__Exercise brief__. Reproduce each of the following entries verbatim, omitting the pictures from your reply.
════
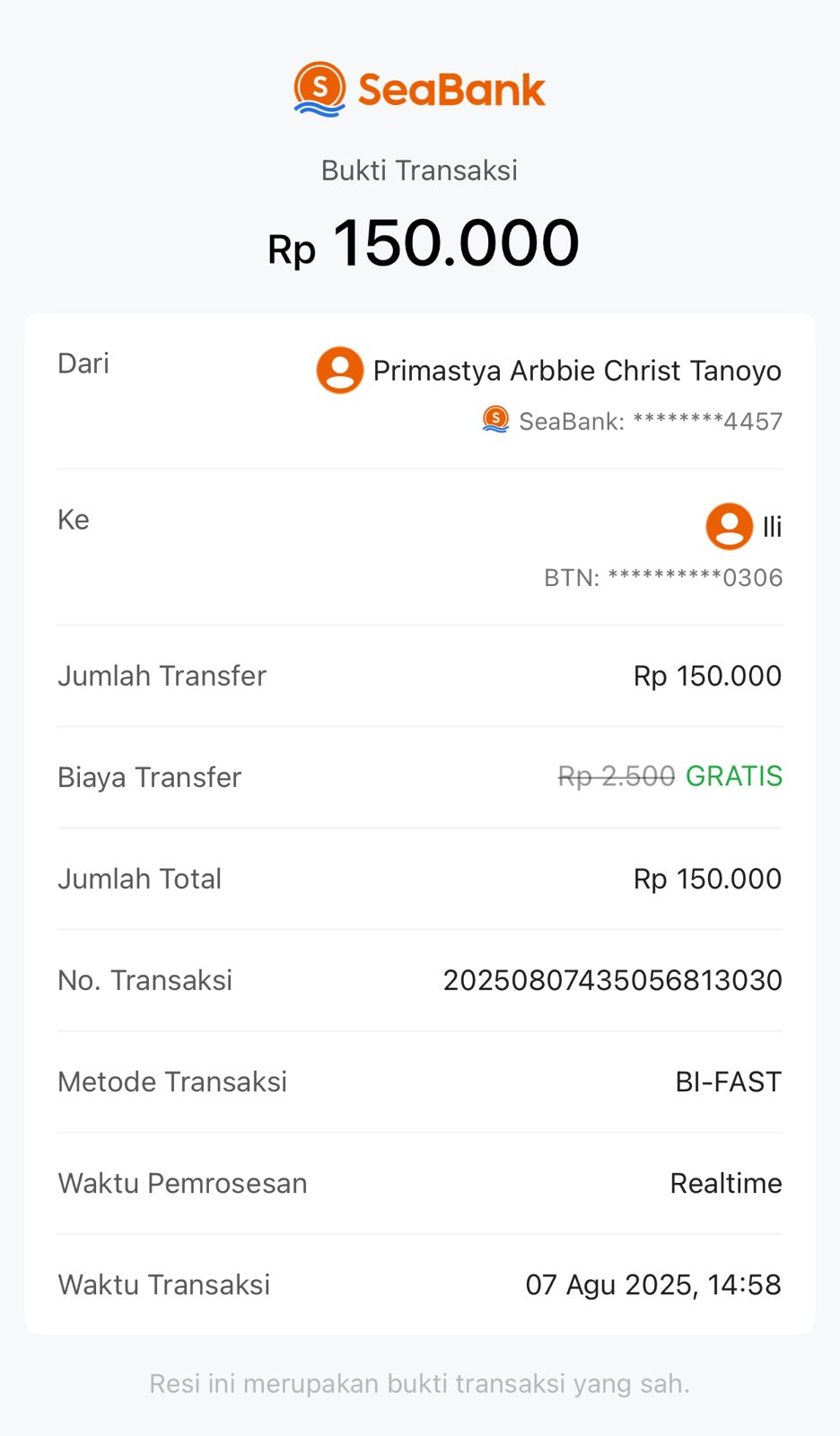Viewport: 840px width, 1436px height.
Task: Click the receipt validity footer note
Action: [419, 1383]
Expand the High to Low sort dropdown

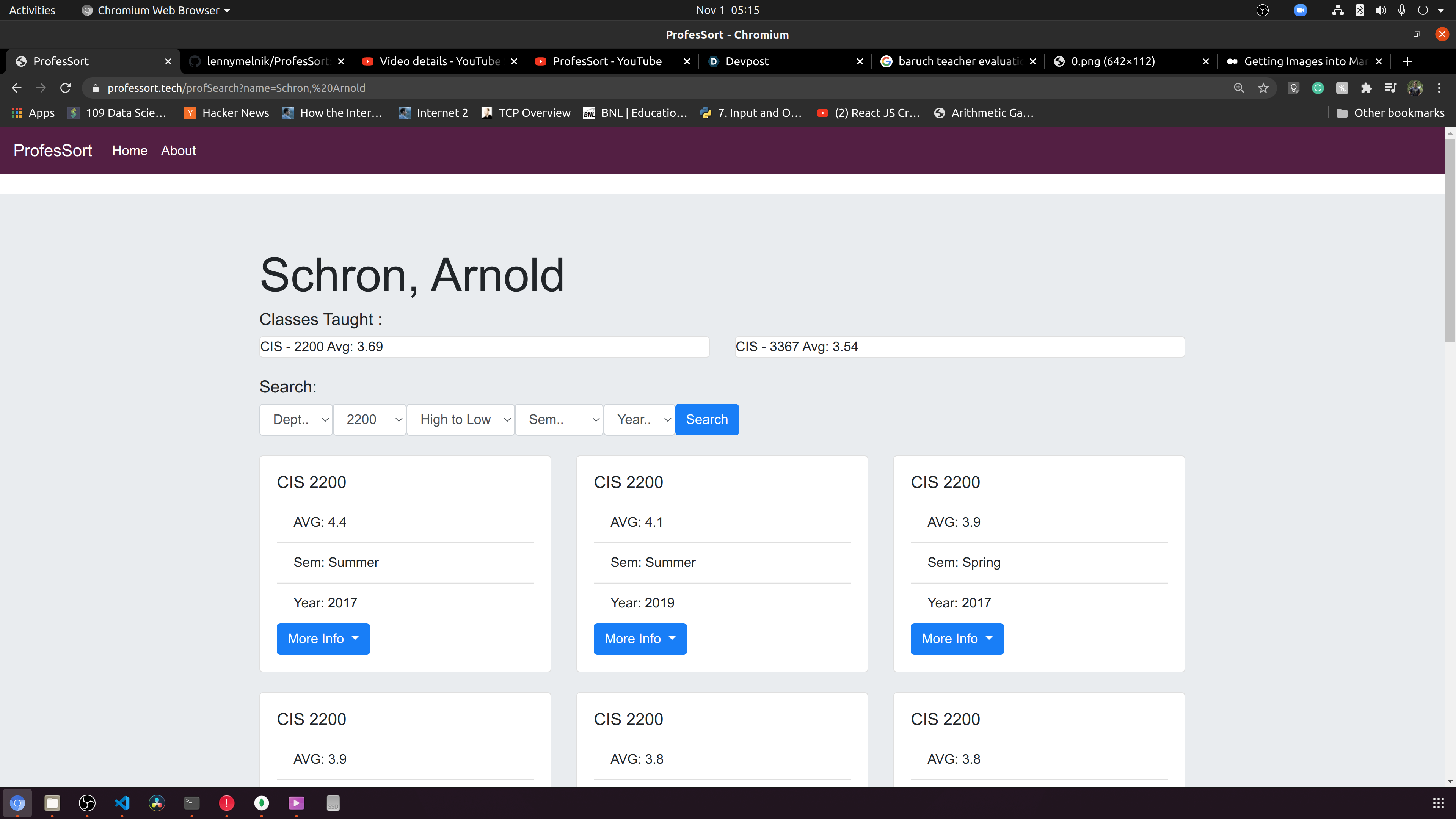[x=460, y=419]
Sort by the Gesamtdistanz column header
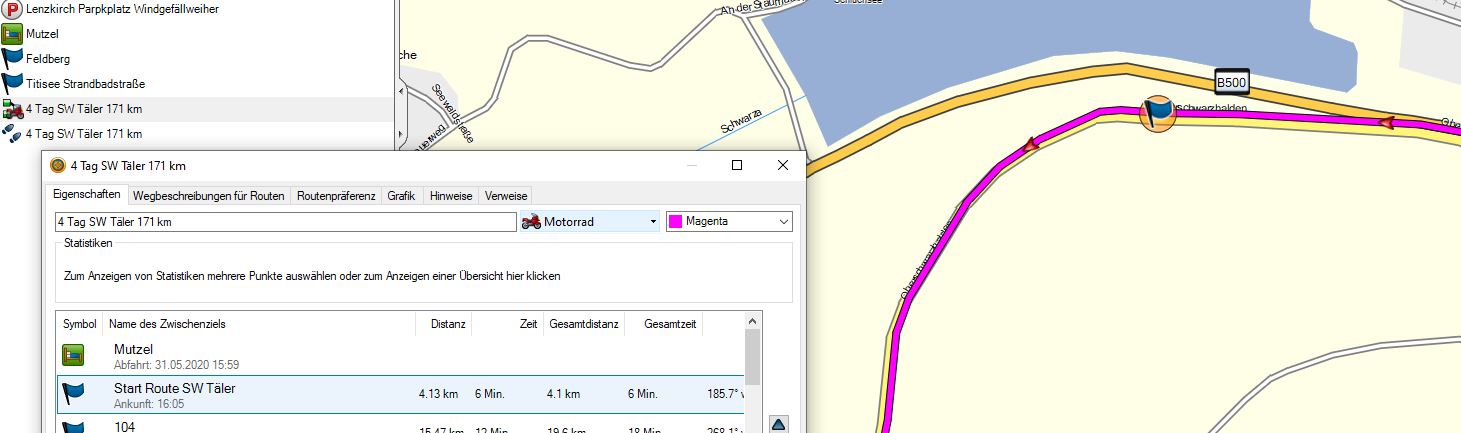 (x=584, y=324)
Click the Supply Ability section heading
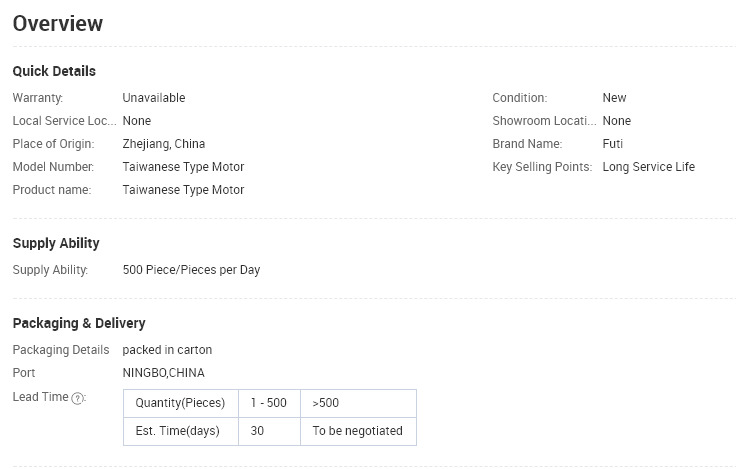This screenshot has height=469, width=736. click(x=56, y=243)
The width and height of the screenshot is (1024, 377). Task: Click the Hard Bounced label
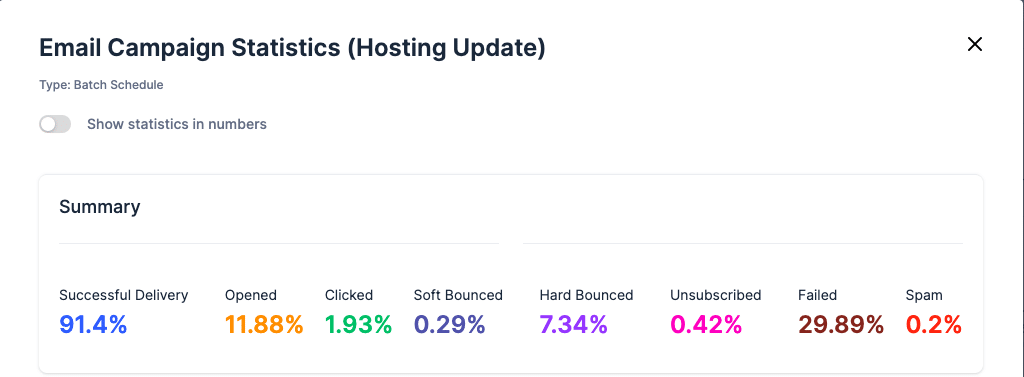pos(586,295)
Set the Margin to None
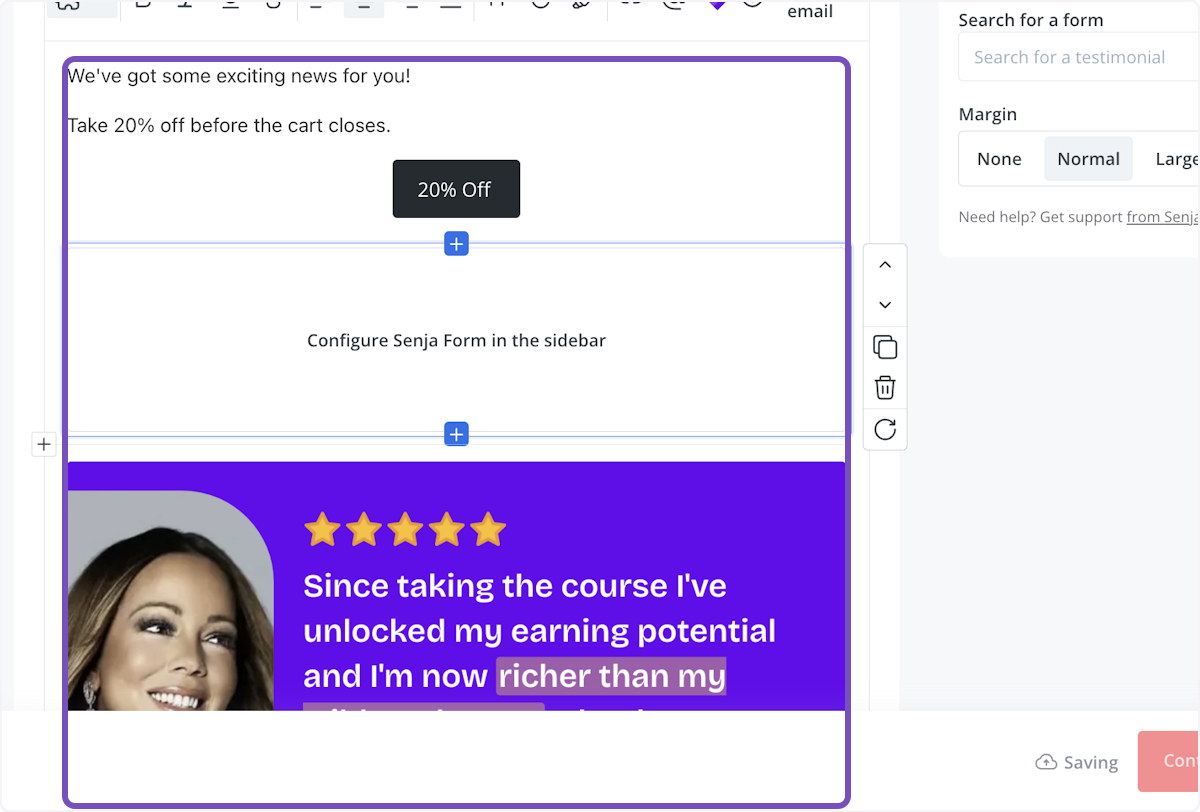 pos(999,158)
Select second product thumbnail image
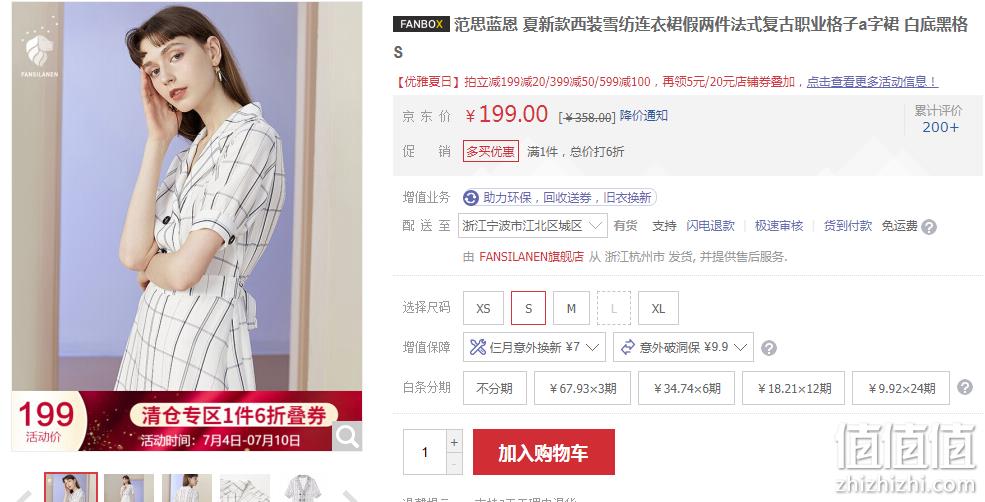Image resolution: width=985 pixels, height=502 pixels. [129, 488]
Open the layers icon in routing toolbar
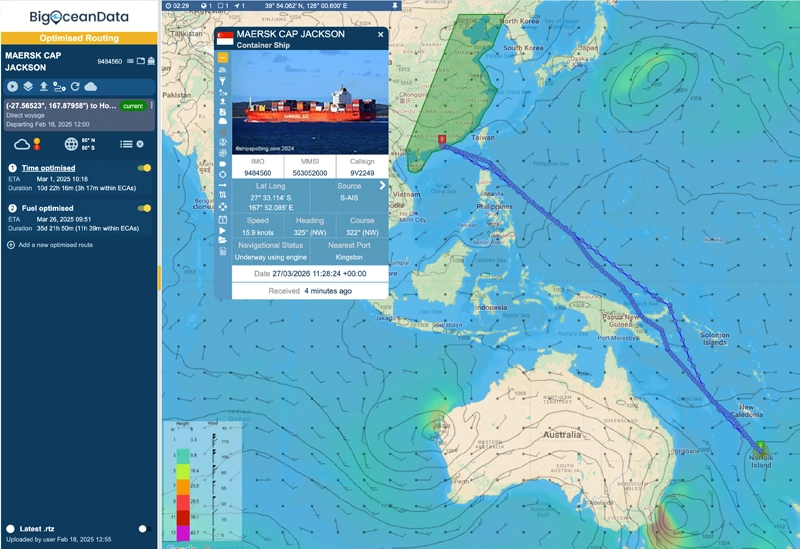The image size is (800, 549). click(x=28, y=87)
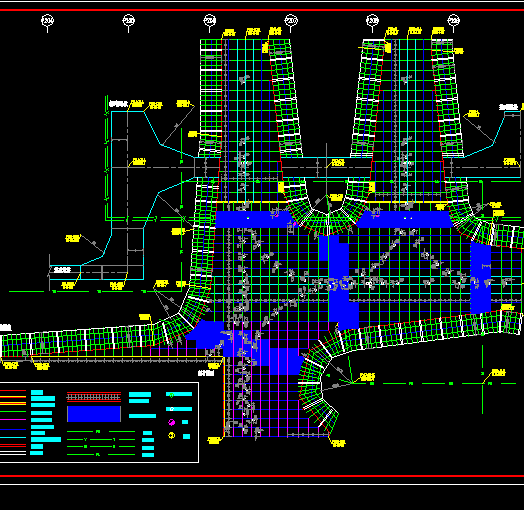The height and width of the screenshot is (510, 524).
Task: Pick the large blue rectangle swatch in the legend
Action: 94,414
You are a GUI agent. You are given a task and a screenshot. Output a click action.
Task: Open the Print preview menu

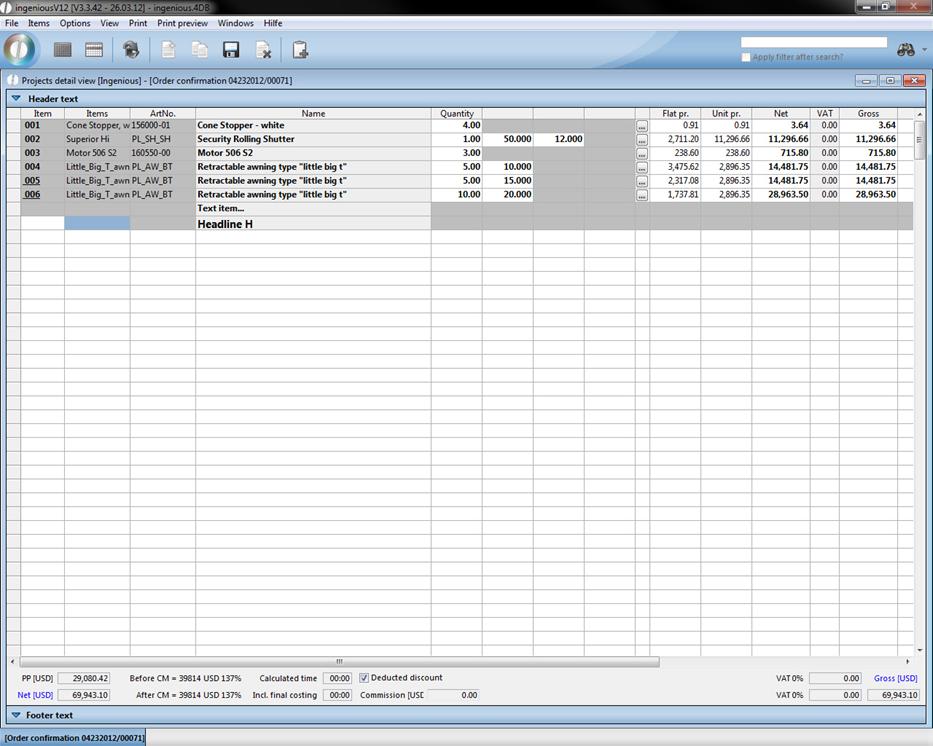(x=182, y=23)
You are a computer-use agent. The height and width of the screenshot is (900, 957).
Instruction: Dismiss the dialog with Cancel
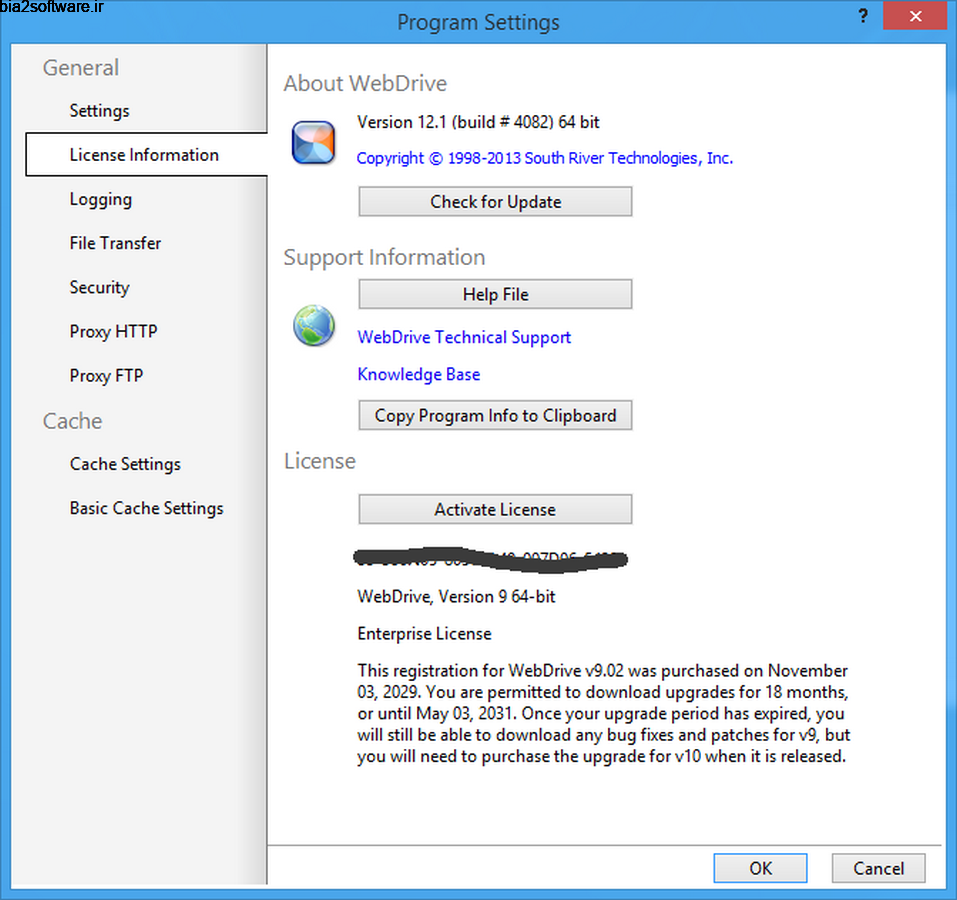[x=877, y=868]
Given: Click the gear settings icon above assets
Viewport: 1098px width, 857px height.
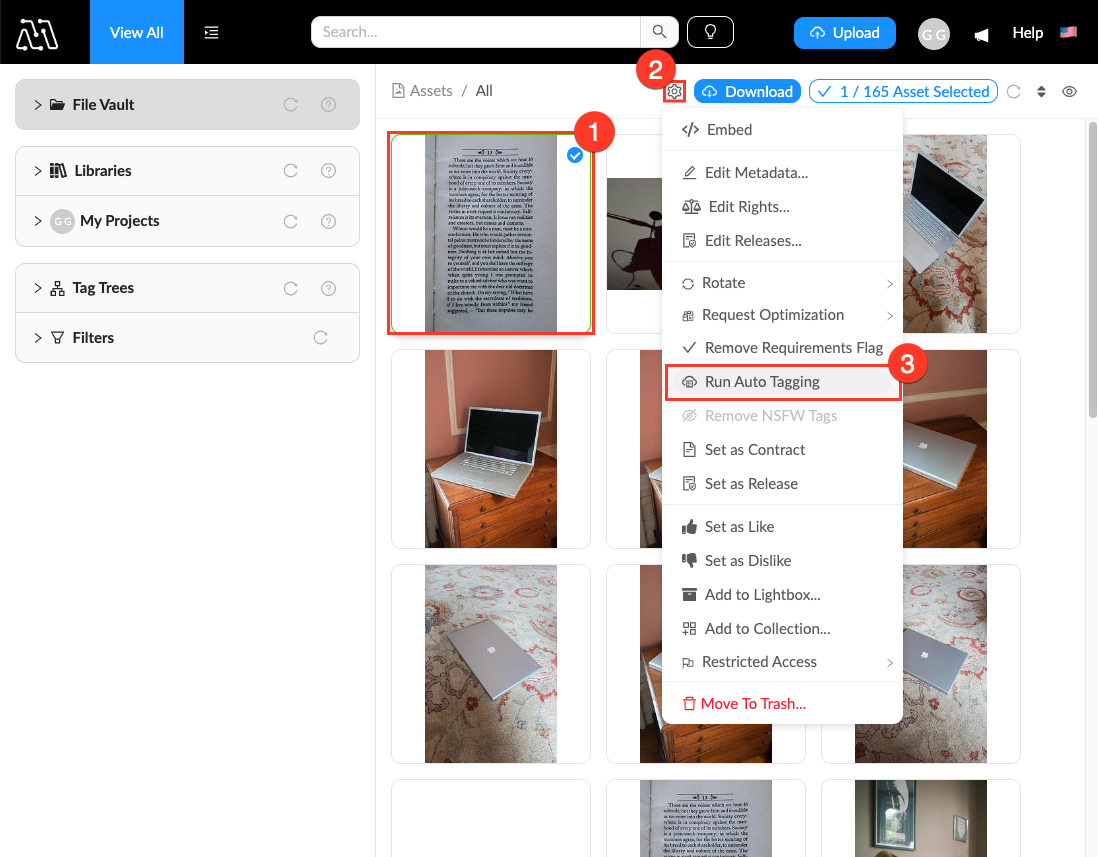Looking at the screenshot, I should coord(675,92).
════
__Written answer__.
Viewport: 840px width, 1436px height.
Task: Click the receipt validity footer note
Action: [419, 1383]
Expand the High to Low sort dropdown

[x=460, y=419]
Sort by the Gesamtdistanz column header
 (x=584, y=324)
Click the Supply Ability section heading
This screenshot has height=469, width=736. click(x=56, y=243)
The width and height of the screenshot is (1024, 377). Task: Click the Hard Bounced label
pos(586,295)
Set the Margin to None
 pos(999,158)
Select second product thumbnail image
Image resolution: width=985 pixels, height=502 pixels. [129, 488]
Open the layers icon in routing toolbar
The image size is (800, 549). click(x=28, y=87)
The height and width of the screenshot is (510, 524).
Task: Pick the large blue rectangle swatch in the legend
Action: 94,414
You are a GUI agent. You are given a task and a screenshot. Output a click action.
Task: Open the Print preview menu

(x=182, y=23)
You are a computer-use agent. The height and width of the screenshot is (900, 957).
Instruction: Dismiss the dialog with Cancel
[x=877, y=868]
Given: Click the gear settings icon above assets
Viewport: 1098px width, 857px height.
Looking at the screenshot, I should coord(675,92).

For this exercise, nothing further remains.